(Stored data entries)

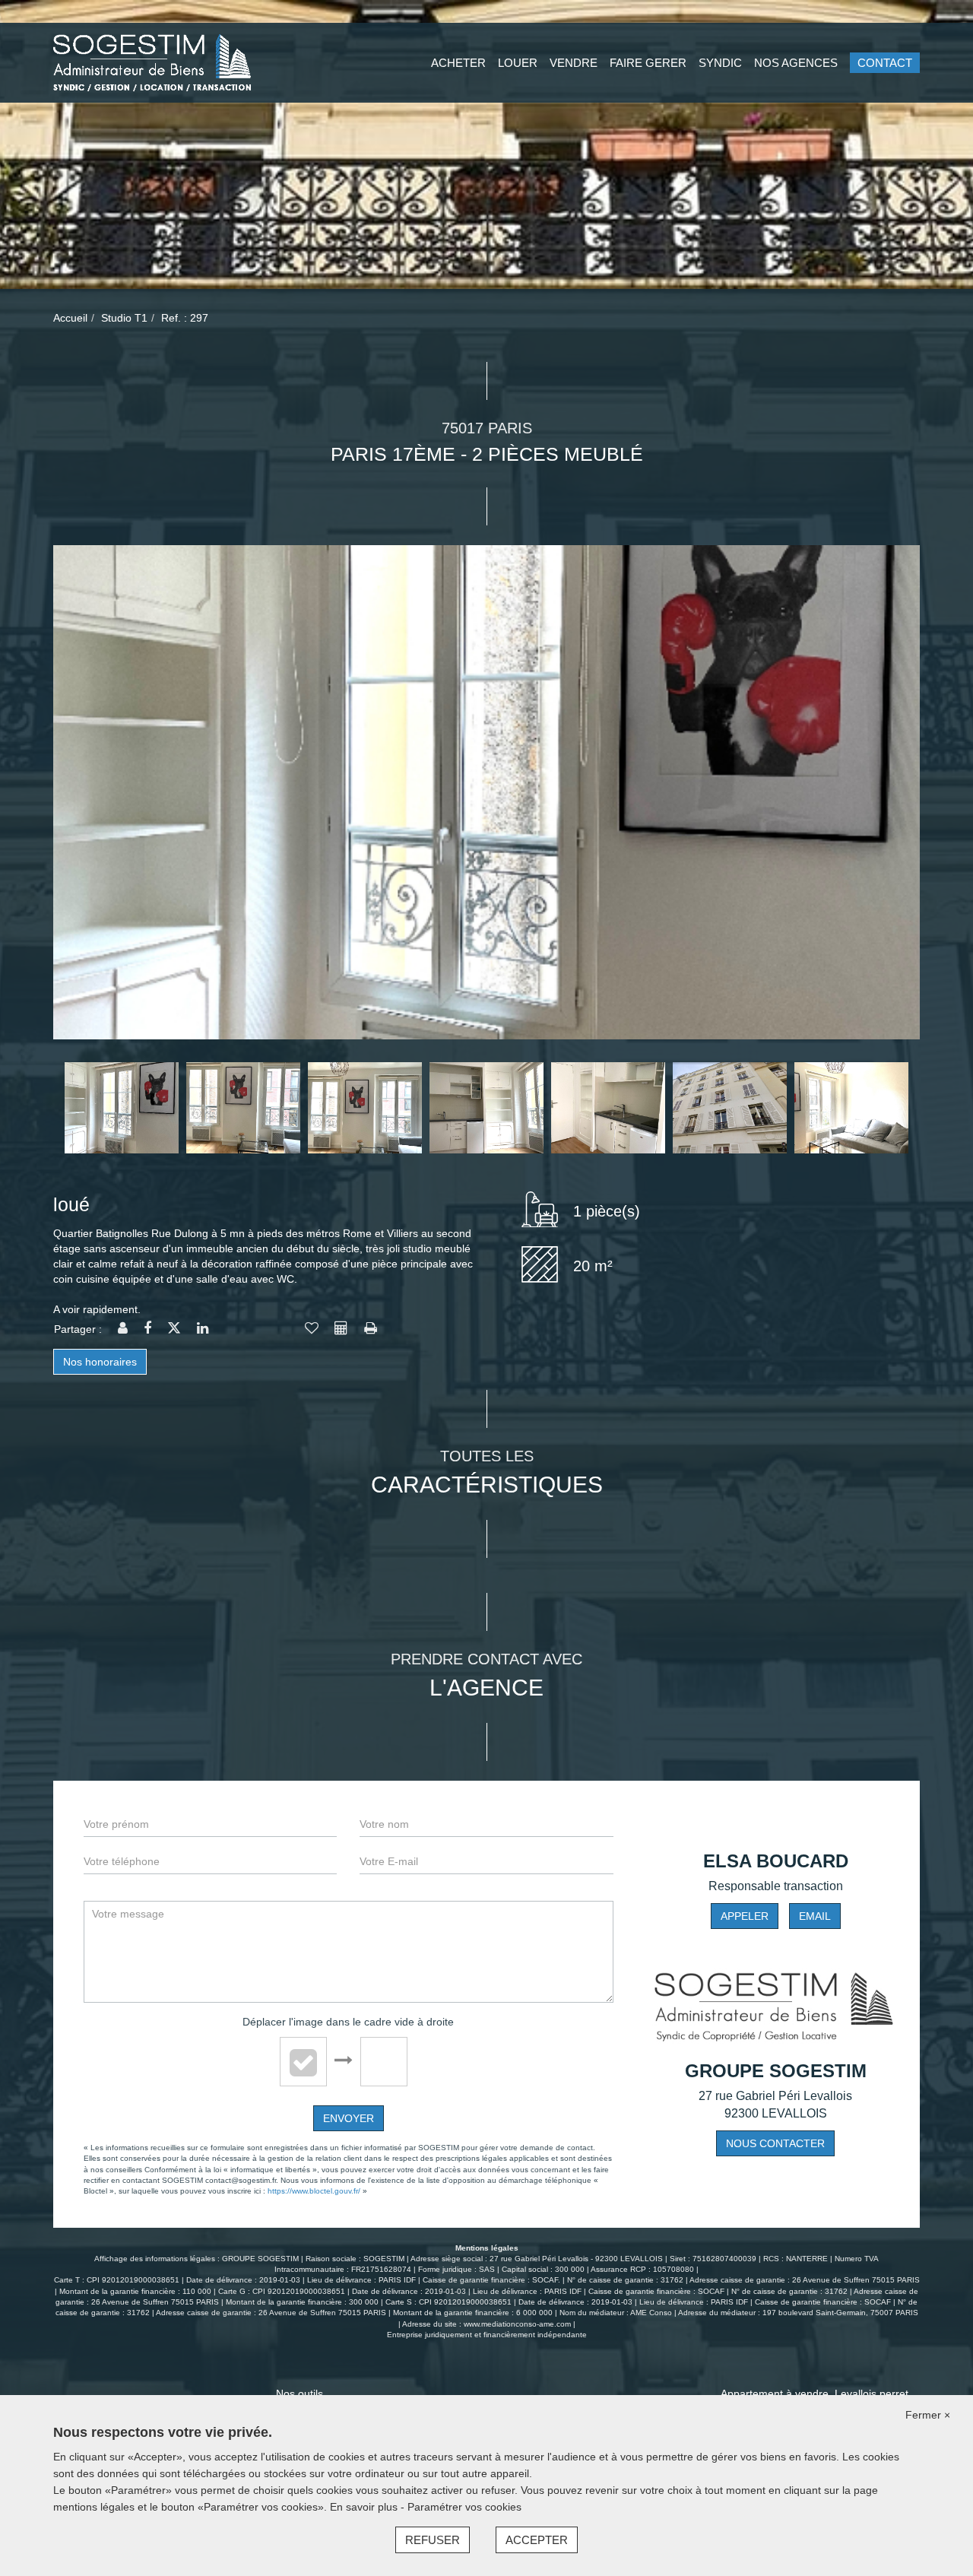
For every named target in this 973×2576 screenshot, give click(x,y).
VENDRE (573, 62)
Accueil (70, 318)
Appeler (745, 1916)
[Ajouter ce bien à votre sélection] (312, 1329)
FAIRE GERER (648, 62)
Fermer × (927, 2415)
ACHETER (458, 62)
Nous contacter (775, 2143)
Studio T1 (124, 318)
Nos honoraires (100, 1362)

» **WHAT YOU WILL DO**
Copy, word for word, the line that contains "Fermer × (927, 2415)" and every line after it through the end of the records, and nothing else.

» **RESPONSE TO THIS TASK**
Fermer × (927, 2415)
ACHETER (458, 62)
Nous contacter (775, 2143)
Studio T1 (124, 318)
Nos honoraires (100, 1362)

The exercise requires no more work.